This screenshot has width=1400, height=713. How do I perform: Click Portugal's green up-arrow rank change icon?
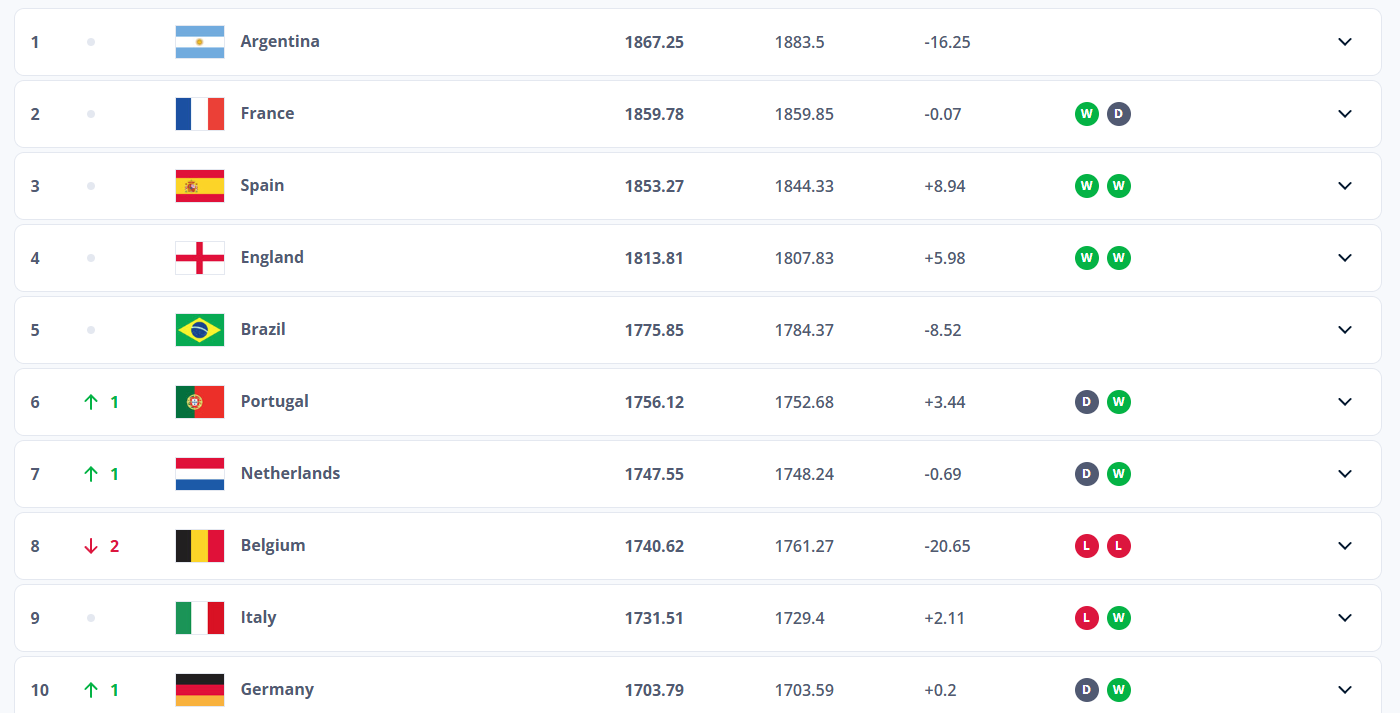(x=91, y=402)
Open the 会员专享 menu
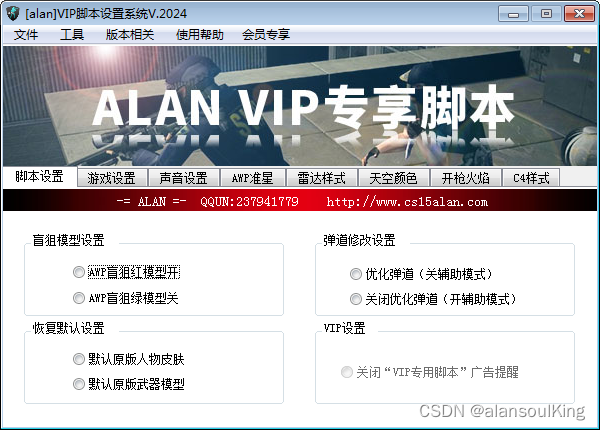Image resolution: width=600 pixels, height=430 pixels. pyautogui.click(x=266, y=35)

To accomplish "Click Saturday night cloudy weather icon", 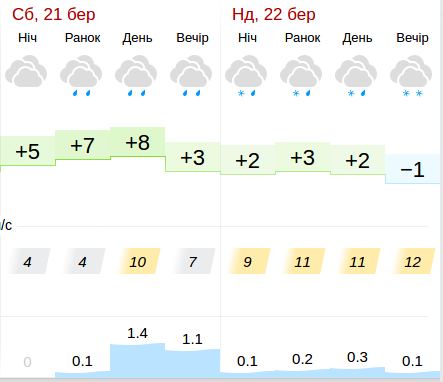I will (x=26, y=71).
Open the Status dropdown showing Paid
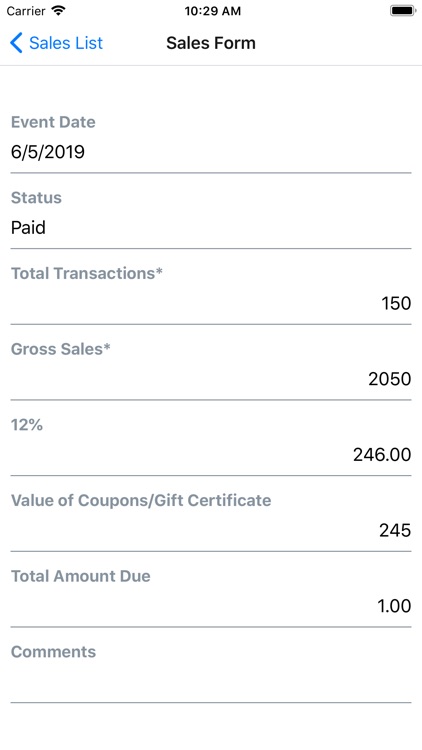The height and width of the screenshot is (750, 422). [x=211, y=228]
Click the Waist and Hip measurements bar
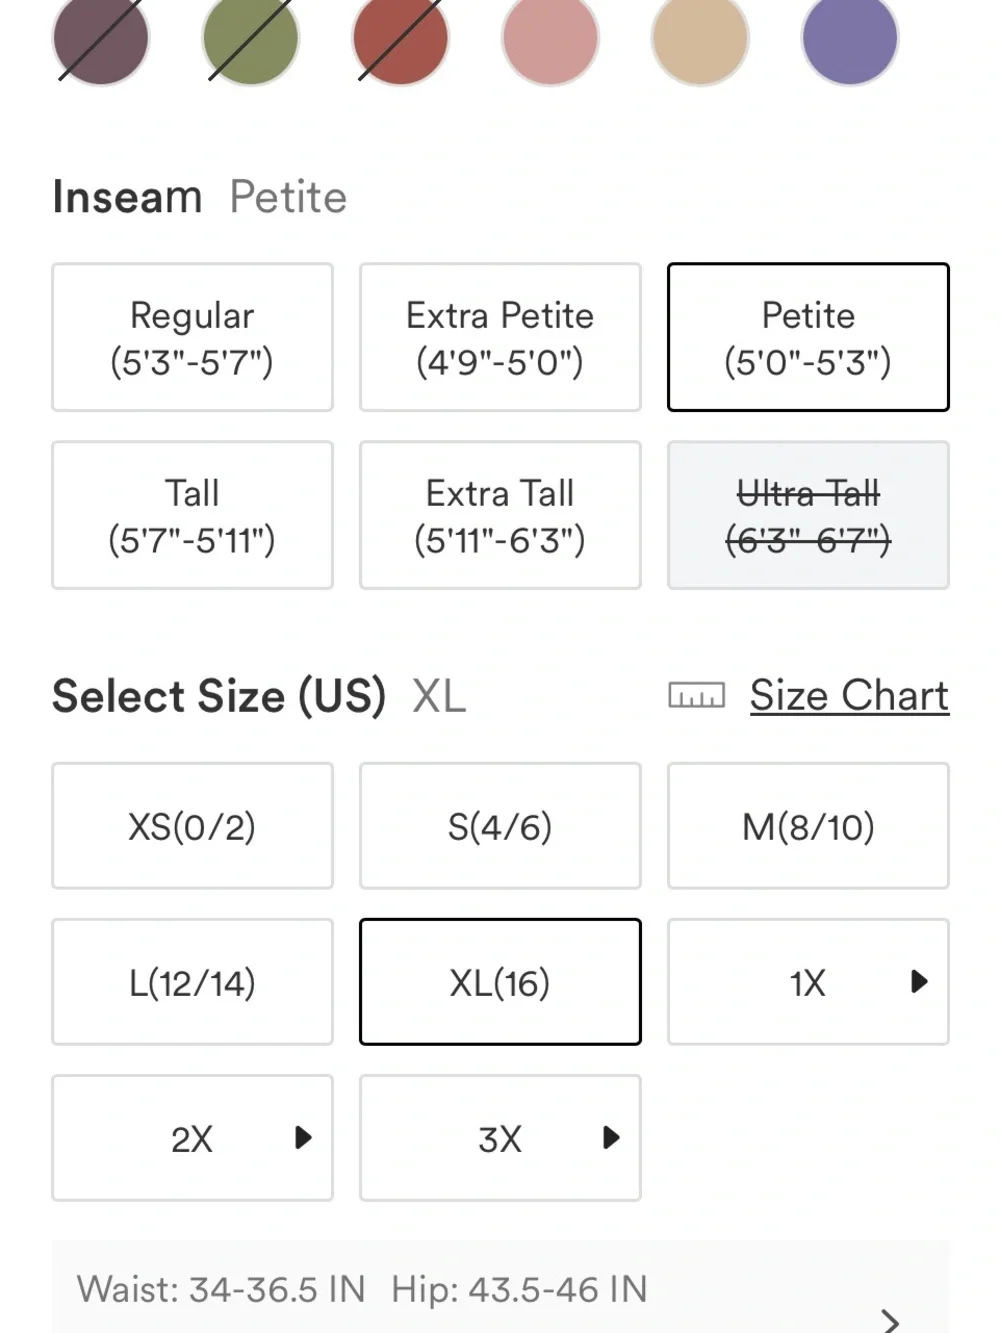The width and height of the screenshot is (1000, 1333). pyautogui.click(x=501, y=1288)
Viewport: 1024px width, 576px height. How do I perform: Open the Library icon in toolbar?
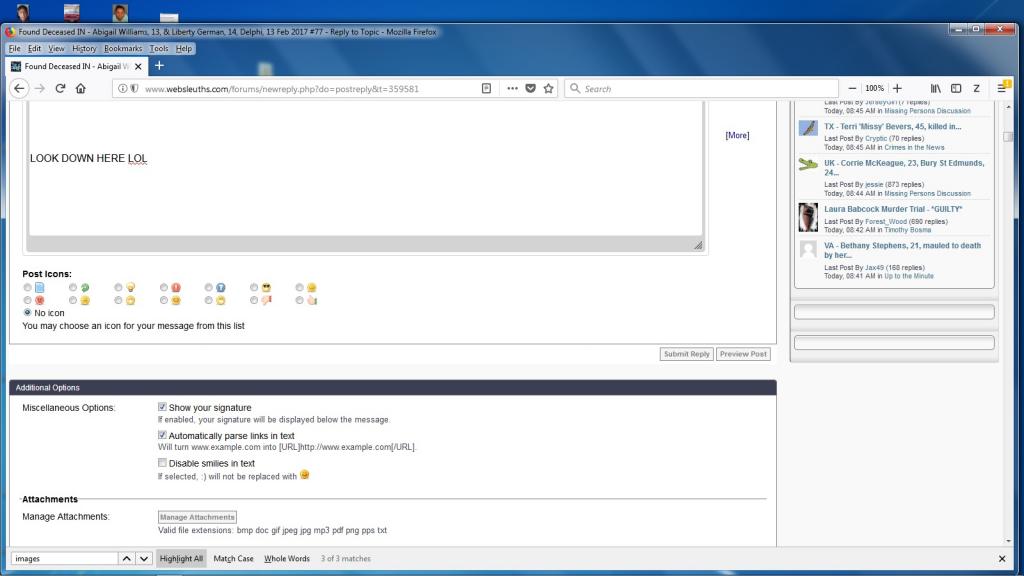click(x=936, y=88)
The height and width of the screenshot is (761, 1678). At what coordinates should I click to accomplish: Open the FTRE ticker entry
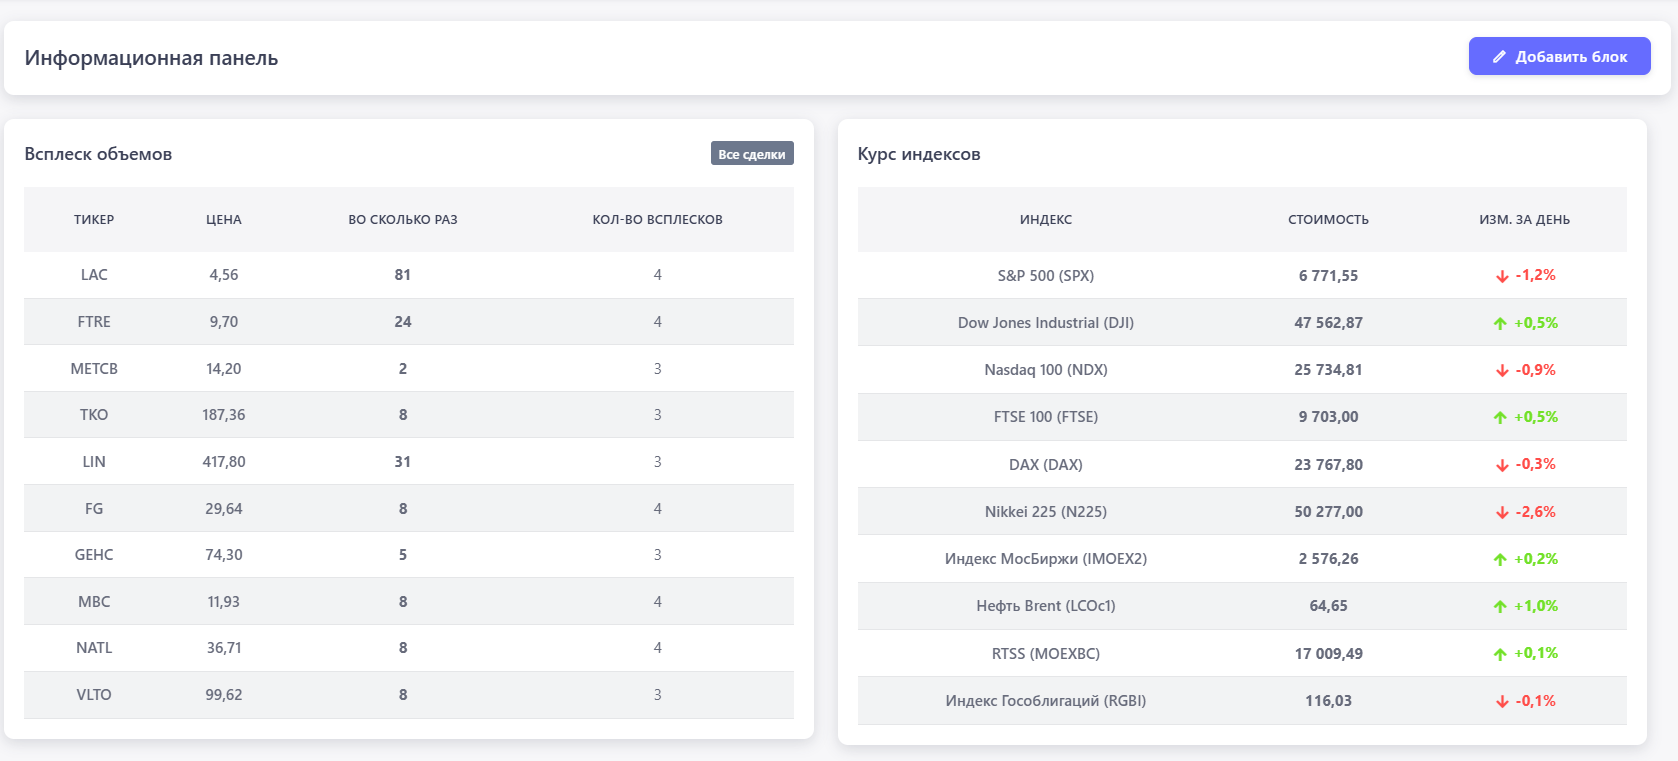[x=94, y=322]
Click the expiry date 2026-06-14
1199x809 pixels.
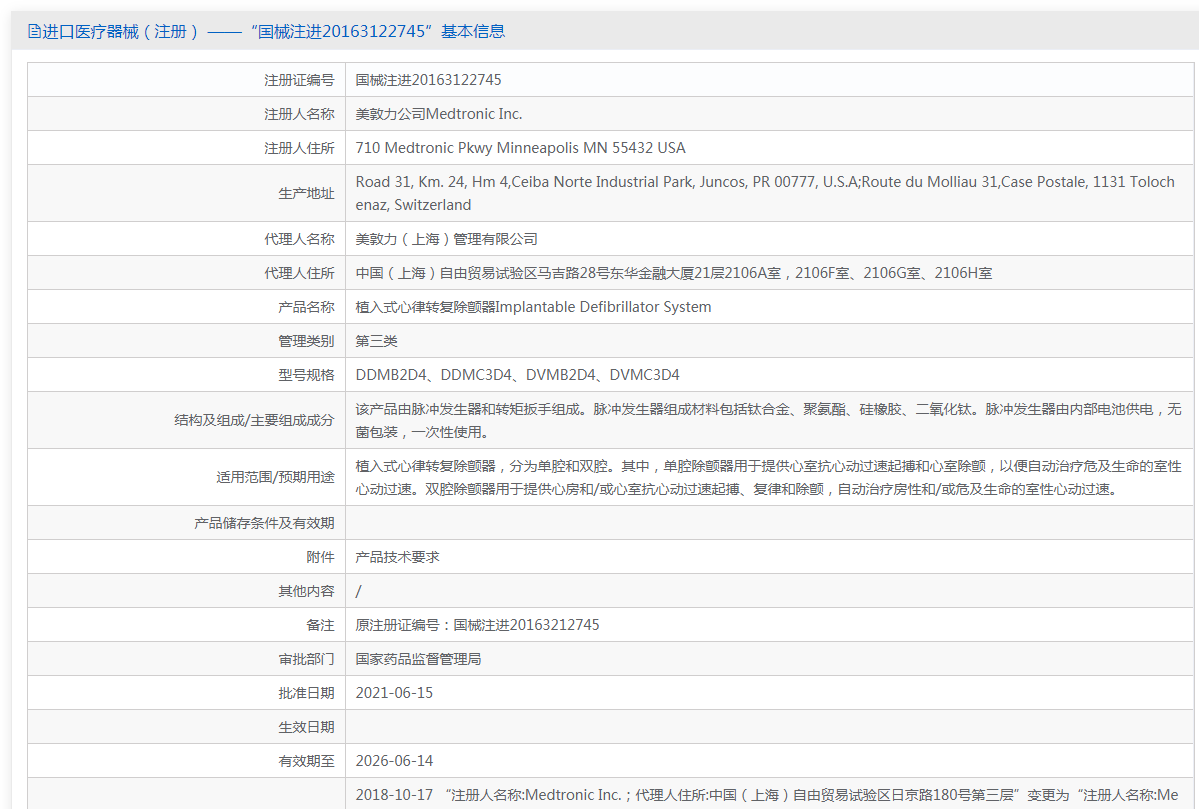click(394, 761)
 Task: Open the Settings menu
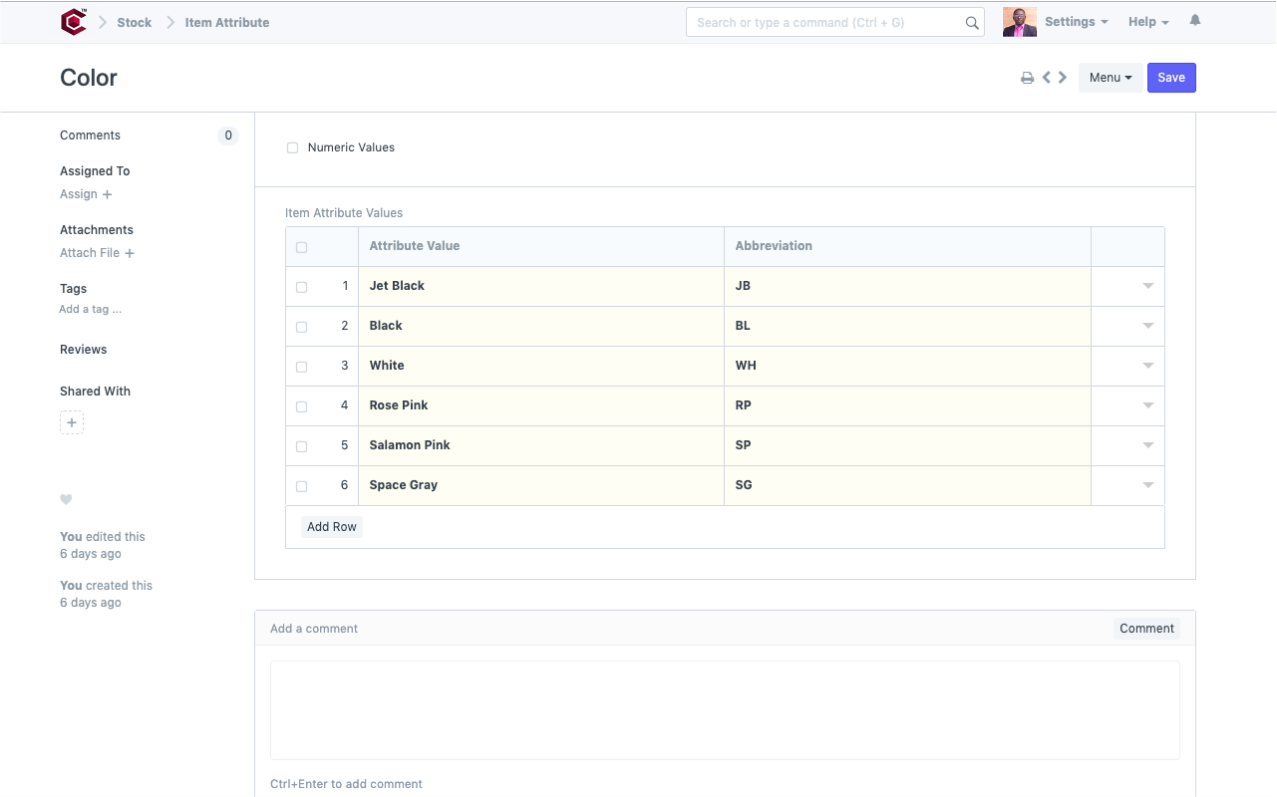1076,22
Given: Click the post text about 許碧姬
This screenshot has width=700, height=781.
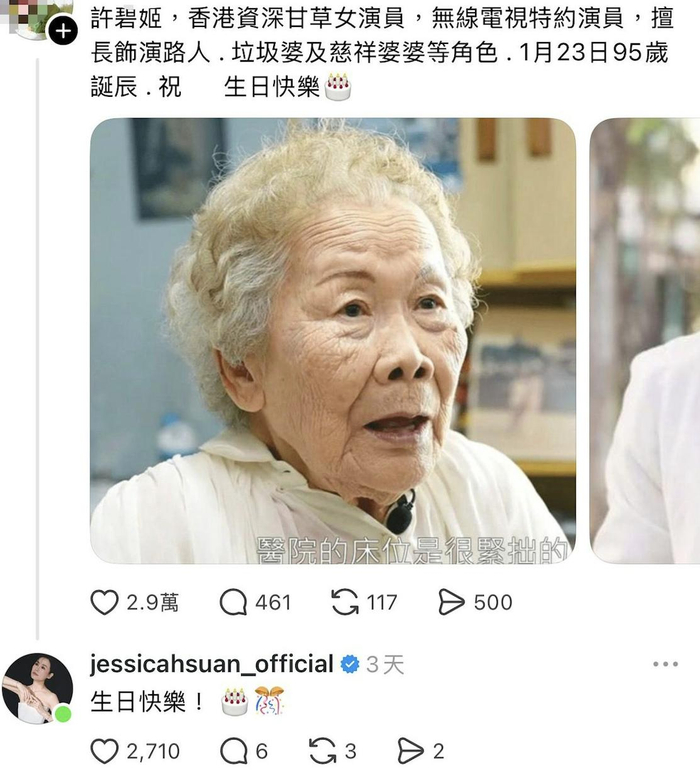Looking at the screenshot, I should point(382,52).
════════════════
What you are asked to do
Copy exactly the lines that begin at the one containing "1199x809 pixels." and end at the last line of the records, both included, omitting the pictures.

Response to this exercise
1199x809 pixels.
click(394, 761)
 Task: Open the Settings menu
1076,22
Given: Click the post text about 許碧姬
This screenshot has width=700, height=781.
Looking at the screenshot, I should point(382,52).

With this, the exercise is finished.